Biochemical fingerprinting as an innovative approach to identify new biomarker candidates in biological liquid and solid samples

Technologies from the field of analytical chemistry allow a biochemical insight into the complex biology of cells and tissues (see Figure 3) stress- and trauma-associated disorders.

Biochemical pathways

Figure 3: The biochemical metabolic map of a cell shows the complexity of biological processes.

 In previous, mainly hypothesis-driven analyses of biological variables, their versatility in biological signal transmission is usually reduced to a minimum. To maximize the detection of biochemical consequences of chronic and traumatic stress, mass spectrometry-based analysis techniques are used to capture the entire biochemical composition of a biological sample. In a first step, the undirected identification of a biochemical signature is performed, which is to be confirmed by replication in independent cohorts in the following step.

The characteristic biochemical profile of a biological sample is to be determined.
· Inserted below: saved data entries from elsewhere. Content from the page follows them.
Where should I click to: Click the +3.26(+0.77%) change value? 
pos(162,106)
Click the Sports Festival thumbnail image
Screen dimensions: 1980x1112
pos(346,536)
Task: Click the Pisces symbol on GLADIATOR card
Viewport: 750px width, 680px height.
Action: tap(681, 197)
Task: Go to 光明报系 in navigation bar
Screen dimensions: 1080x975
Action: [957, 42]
In simplified terms, the occurrence, frequency, and relation of biomolecules are considered, comparable to the letters in a letter-soup. These characteristic differences can then be used to distinguish between groups (see Figure 4, left). This principle can also be used to identify biochemical changes in biological liquid samples: Mass spectrometry is used to determine the totality of all detectable metabolic products, which is then used to divide people into groups. Thus, based on the biochemical fingerprint, young people can be characterized and categorized by old people or healthy people by sick people (see Figure 4, right).

Biochemical fingerprinting concept

Figure 4: Simplified illustration of the concept of biochemical fingerprinting.
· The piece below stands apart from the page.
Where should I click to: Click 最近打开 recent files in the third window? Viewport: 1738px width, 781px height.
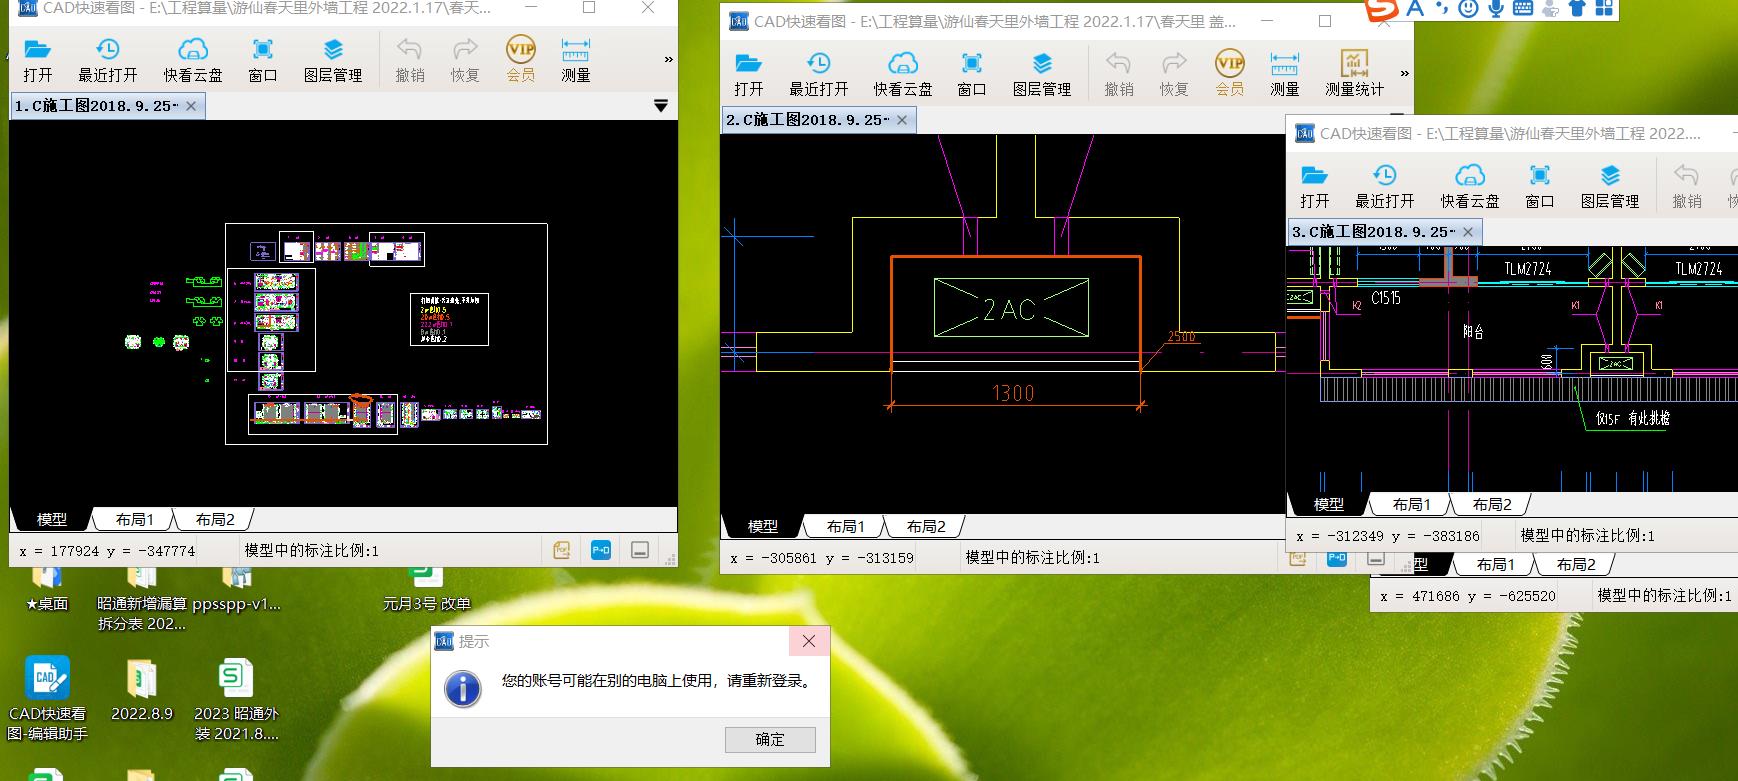click(x=1384, y=186)
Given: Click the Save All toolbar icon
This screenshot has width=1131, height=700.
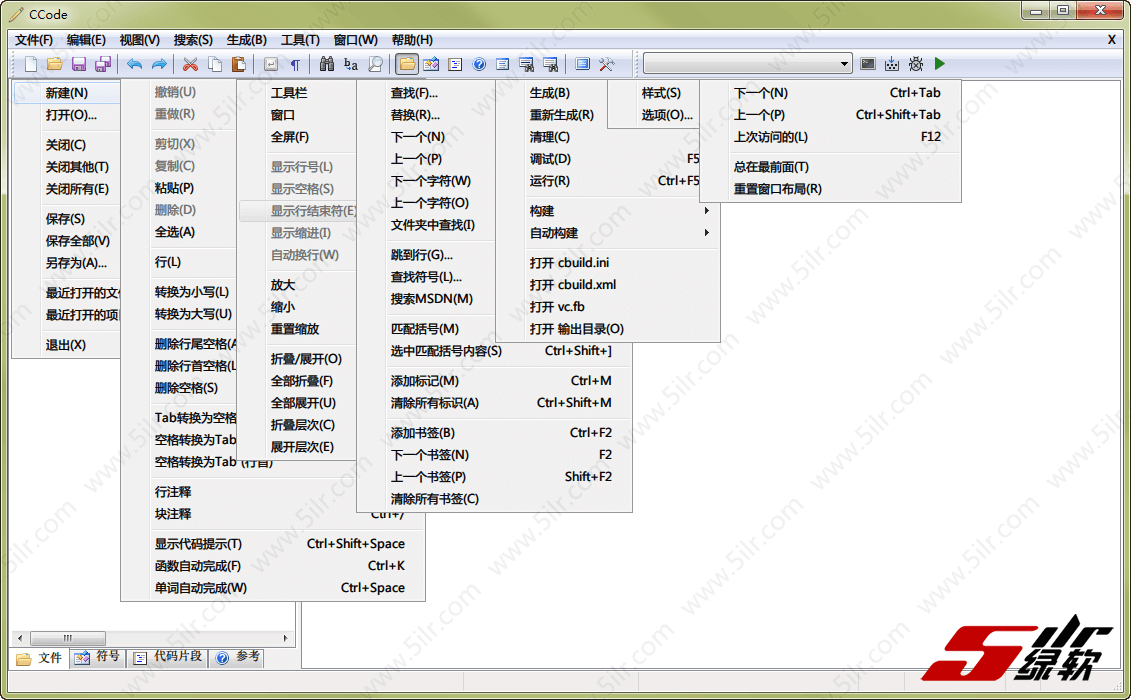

Studies on biochemical fingerprinting have already been implemented in the psychological and psychiatric fields. In the first of its kind study (Karabatsiakis et al., 2015, Journal of Molecular Psychiatry) blood sera of a group of patients with posttraumatic stress disorder (PTSD) were compared with a group of persons without PTSD. A biochemical fingerprinting was identified, which was characterized by changes in phospholipids, endocannabinoids, and antioxidants.

It is now interesting to note that adverse experiences in childhood (abuse and negelct) increase the lifetime risk of PTSD in terms of dose-response. In the study MY CHILDHOOD - YOUR CHILDHOOD blood sera from women with and without adverse childhood experiences were examined three months after pregnancy and biochemical fingerprints were generated. Again, changes in phospholipids, endocannabinoids, and antioxidants were found to be characteristically changed in the group of individuals affected by childhood stressors. This provides the first empirical evidence that there is also biological/biochemical evidence for an increased vulnerability for PTSD after early childhood stress. The study by König & Karabatsiakis was published in the Journal Scientific Reports in 2018.

These interdisciplinary studies are conducted in the context of international collaborations with various institutions and research facilities around the globe. These include the NUS Environmental Research Institute (NERI) in Singapore and the Translational Research Institute (TRI) in Queensland, Australia. As an industrial partner, the company Agilent Technologies supports us in all aspects of mass spectrometry technology.

Agilent Technologies

In addition to the analysis of biofluid samples, solid biosamples as biological starting material are conceivable in the future. These are primarily keratin-based samples, including hair and fingernail.